• _Record excerpts_:
^^^^

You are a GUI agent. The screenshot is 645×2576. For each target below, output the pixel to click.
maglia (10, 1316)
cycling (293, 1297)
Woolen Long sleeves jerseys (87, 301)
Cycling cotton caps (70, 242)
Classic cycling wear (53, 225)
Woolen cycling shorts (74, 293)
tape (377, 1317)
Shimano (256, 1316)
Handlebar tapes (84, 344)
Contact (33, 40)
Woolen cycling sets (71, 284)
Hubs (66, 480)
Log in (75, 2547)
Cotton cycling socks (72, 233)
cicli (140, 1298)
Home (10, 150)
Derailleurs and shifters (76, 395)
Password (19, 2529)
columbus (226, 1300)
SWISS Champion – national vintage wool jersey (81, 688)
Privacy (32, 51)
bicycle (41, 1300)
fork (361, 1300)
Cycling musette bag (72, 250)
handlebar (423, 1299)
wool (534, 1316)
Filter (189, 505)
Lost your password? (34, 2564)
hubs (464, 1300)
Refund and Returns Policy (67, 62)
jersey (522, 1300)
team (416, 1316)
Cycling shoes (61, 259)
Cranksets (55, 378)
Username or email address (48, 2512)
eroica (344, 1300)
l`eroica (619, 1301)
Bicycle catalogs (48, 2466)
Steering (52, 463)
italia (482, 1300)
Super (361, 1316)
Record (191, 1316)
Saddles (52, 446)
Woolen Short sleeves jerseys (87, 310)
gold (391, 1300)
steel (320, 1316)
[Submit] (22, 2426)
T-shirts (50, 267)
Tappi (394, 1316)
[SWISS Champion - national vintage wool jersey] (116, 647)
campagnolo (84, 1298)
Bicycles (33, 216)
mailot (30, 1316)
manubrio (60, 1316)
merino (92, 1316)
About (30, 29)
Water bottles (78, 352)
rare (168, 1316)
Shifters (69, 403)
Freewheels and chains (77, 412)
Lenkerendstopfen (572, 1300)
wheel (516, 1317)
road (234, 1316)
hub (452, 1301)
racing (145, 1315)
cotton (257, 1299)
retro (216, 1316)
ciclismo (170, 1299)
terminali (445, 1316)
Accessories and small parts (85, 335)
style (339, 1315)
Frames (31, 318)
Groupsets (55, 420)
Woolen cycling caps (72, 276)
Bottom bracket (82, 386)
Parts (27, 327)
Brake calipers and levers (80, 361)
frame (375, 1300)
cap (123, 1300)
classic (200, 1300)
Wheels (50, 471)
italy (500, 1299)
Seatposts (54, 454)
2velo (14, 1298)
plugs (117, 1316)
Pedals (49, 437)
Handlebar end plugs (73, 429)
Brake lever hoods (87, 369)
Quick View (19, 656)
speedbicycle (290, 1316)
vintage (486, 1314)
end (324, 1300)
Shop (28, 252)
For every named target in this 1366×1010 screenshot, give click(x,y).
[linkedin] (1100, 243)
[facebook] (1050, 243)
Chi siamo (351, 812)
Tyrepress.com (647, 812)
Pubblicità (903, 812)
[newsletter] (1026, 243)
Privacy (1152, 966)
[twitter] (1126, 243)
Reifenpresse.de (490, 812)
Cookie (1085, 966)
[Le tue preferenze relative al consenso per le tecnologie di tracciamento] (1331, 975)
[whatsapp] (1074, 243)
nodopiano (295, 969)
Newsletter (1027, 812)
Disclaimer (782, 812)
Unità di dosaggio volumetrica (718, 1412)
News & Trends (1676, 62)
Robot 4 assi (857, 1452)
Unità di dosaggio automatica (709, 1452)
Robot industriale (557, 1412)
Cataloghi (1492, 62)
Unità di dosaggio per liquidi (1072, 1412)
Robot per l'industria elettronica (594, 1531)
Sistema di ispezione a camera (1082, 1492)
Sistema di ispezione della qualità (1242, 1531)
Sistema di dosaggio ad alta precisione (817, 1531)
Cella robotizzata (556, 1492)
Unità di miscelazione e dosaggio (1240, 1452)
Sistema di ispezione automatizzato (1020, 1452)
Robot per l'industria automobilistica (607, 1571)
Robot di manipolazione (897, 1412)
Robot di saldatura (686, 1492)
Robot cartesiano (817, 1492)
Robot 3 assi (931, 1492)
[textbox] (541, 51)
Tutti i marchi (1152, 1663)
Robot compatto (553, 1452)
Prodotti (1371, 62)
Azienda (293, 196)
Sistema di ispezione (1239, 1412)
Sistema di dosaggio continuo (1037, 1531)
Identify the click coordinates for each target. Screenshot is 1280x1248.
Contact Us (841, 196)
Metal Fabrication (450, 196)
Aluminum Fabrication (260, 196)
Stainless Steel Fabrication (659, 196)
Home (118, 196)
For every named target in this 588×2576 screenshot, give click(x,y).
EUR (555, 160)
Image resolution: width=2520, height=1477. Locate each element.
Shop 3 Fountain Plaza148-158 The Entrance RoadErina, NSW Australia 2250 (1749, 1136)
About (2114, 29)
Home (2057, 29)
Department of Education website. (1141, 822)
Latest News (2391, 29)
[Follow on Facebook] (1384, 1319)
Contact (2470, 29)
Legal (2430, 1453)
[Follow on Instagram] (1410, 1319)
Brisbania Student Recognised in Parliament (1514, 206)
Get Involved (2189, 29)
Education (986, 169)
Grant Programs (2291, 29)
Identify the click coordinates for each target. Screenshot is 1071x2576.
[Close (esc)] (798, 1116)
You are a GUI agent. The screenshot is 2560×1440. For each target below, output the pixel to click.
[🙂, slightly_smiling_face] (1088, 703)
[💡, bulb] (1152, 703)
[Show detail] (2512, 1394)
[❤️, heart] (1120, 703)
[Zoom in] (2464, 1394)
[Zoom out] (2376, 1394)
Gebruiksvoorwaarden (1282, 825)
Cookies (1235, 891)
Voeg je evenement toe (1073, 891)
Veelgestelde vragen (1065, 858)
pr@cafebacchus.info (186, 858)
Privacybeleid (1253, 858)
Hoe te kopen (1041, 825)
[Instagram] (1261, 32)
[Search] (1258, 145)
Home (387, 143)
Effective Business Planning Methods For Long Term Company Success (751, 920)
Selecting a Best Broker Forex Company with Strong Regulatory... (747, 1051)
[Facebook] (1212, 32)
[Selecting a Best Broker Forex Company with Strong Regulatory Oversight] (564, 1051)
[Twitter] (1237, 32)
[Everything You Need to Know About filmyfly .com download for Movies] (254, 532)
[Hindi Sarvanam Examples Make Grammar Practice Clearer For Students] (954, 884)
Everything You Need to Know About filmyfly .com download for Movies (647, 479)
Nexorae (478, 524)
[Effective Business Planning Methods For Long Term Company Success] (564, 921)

^^^^

• _Activity_: Print the records again in their entirety, character for character.

• _Answer below_:
You are a GUI agent. The screenshot is 645×2576. For each target below, output the pixel to click.
maglia (10, 1316)
cycling (293, 1297)
Woolen Long sleeves jerseys (87, 301)
Cycling cotton caps (70, 242)
Classic cycling wear (53, 225)
Woolen cycling shorts (74, 293)
tape (377, 1317)
Shimano (256, 1316)
Handlebar tapes (84, 344)
Contact (33, 40)
Woolen cycling sets (71, 284)
Hubs (66, 480)
Log in (75, 2547)
Cotton cycling socks (72, 233)
cicli (140, 1298)
Home (10, 150)
Derailleurs and shifters (76, 395)
Password (19, 2529)
columbus (226, 1300)
SWISS Champion – national vintage wool jersey (81, 688)
Privacy (32, 51)
bicycle (41, 1300)
fork (361, 1300)
Cycling musette bag (72, 250)
handlebar (423, 1299)
wool (534, 1316)
Filter (189, 505)
Lost your password? (34, 2564)
hubs (464, 1300)
Refund and Returns Policy (67, 62)
jersey (522, 1300)
team (416, 1316)
Cycling shoes (61, 259)
Cranksets (55, 378)
Username or email address (48, 2512)
eroica (344, 1300)
l`eroica (619, 1301)
Bicycle catalogs (48, 2466)
Steering (52, 463)
italia (482, 1300)
Super (361, 1316)
Record (191, 1316)
Saddles (52, 446)
Woolen Short sleeves jerseys (87, 310)
gold (391, 1300)
steel (320, 1316)
[Submit] (22, 2426)
T-shirts (50, 267)
Tappi (394, 1316)
[SWISS Champion - national vintage wool jersey] (116, 647)
campagnolo (84, 1298)
Bicycles (33, 216)
mailot (30, 1316)
manubrio (60, 1316)
merino (92, 1316)
About (30, 29)
Water bottles (78, 352)
rare (168, 1316)
Shifters (69, 403)
Freewheels and chains (77, 412)
Lenkerendstopfen (572, 1300)
wheel (516, 1317)
road (234, 1316)
hub (452, 1301)
racing (145, 1315)
cotton (257, 1299)
retro (216, 1316)
ciclismo (170, 1299)
terminali (445, 1316)
Accessories and small parts (85, 335)
style (339, 1315)
Frames (31, 318)
Groupsets (55, 420)
Woolen cycling caps (72, 276)
Bottom bracket (82, 386)
Parts (27, 327)
Brake calipers and levers (80, 361)
frame (375, 1300)
cap (123, 1300)
classic (200, 1300)
Wheels (50, 471)
italy (500, 1299)
Seatposts (54, 454)
2velo (14, 1298)
plugs (117, 1316)
Pedals (49, 437)
Handlebar end plugs (73, 429)
Brake lever hoods (87, 369)
Quick View (19, 656)
speedbicycle (290, 1316)
vintage (486, 1314)
end (324, 1300)
Shop (28, 252)
For every named target in this 1366×1010 screenshot, give click(x,y).
[linkedin] (1100, 243)
[facebook] (1050, 243)
Chi siamo (351, 812)
Tyrepress.com (647, 812)
Pubblicità (903, 812)
[newsletter] (1026, 243)
Privacy (1152, 966)
[twitter] (1126, 243)
Reifenpresse.de (490, 812)
Cookie (1085, 966)
[Le tue preferenze relative al consenso per le tecnologie di tracciamento] (1331, 975)
[whatsapp] (1074, 243)
nodopiano (295, 969)
Newsletter (1027, 812)
Disclaimer (782, 812)
Unità di dosaggio volumetrica (718, 1412)
News & Trends (1676, 62)
Robot 4 assi (857, 1452)
Unità di dosaggio automatica (709, 1452)
Robot industriale (557, 1412)
Cataloghi (1492, 62)
Unità di dosaggio per liquidi (1072, 1412)
Robot per l'industria elettronica (594, 1531)
Sistema di ispezione a camera (1082, 1492)
Sistema di ispezione della qualità (1242, 1531)
Sistema di dosaggio ad alta precisione (817, 1531)
Cella robotizzata (556, 1492)
Unità di miscelazione e dosaggio (1240, 1452)
Sistema di ispezione automatizzato (1020, 1452)
Robot per l'industria automobilistica (607, 1571)
Robot di manipolazione (897, 1412)
Robot di saldatura (686, 1492)
Robot cartesiano (817, 1492)
Robot 3 assi (931, 1492)
[textbox] (541, 51)
Tutti i marchi (1152, 1663)
Robot compatto (553, 1452)
Prodotti (1371, 62)
Azienda (293, 196)
Sistema di ispezione (1239, 1412)
Sistema di dosaggio continuo (1037, 1531)
Identify the click coordinates for each target. Screenshot is 1280x1248.
Contact Us (841, 196)
Metal Fabrication (450, 196)
Aluminum Fabrication (260, 196)
Stainless Steel Fabrication (659, 196)
Home (118, 196)
For every named target in this 588×2576 screenshot, give click(x,y).
EUR (555, 160)
Image resolution: width=2520, height=1477. Locate each element.
Shop 3 Fountain Plaza148-158 The Entrance RoadErina, NSW Australia 2250 (1749, 1136)
About (2114, 29)
Home (2057, 29)
Department of Education website. (1141, 822)
Latest News (2391, 29)
[Follow on Facebook] (1384, 1319)
Contact (2470, 29)
Legal (2430, 1453)
[Follow on Instagram] (1410, 1319)
Brisbania Student Recognised in Parliament (1514, 206)
Get Involved (2189, 29)
Education (986, 169)
Grant Programs (2291, 29)
Identify the click coordinates for each target. Screenshot is 1071x2576.
[Close (esc)] (798, 1116)
You are a GUI agent. The screenshot is 2560×1440. For each target below, output the pixel to click.
[🙂, slightly_smiling_face] (1088, 703)
[💡, bulb] (1152, 703)
[Show detail] (2512, 1394)
[❤️, heart] (1120, 703)
[Zoom in] (2464, 1394)
[Zoom out] (2376, 1394)
Gebruiksvoorwaarden (1282, 825)
Cookies (1235, 891)
Voeg je evenement toe (1073, 891)
Veelgestelde vragen (1065, 858)
pr@cafebacchus.info (186, 858)
Privacybeleid (1253, 858)
Hoe te kopen (1041, 825)
[Instagram] (1261, 32)
[Search] (1258, 145)
Home (387, 143)
Effective Business Planning Methods For Long Term Company Success (751, 920)
Selecting a Best Broker Forex Company with Strong Regulatory... (747, 1051)
[Facebook] (1212, 32)
[Selecting a Best Broker Forex Company with Strong Regulatory Oversight] (564, 1051)
[Twitter] (1237, 32)
[Everything You Need to Know About filmyfly .com download for Movies] (254, 532)
[Hindi Sarvanam Examples Make Grammar Practice Clearer For Students] (954, 884)
Everything You Need to Know About filmyfly .com download for Movies (647, 479)
Nexorae (478, 524)
[Effective Business Planning Methods For Long Term Company Success] (564, 921)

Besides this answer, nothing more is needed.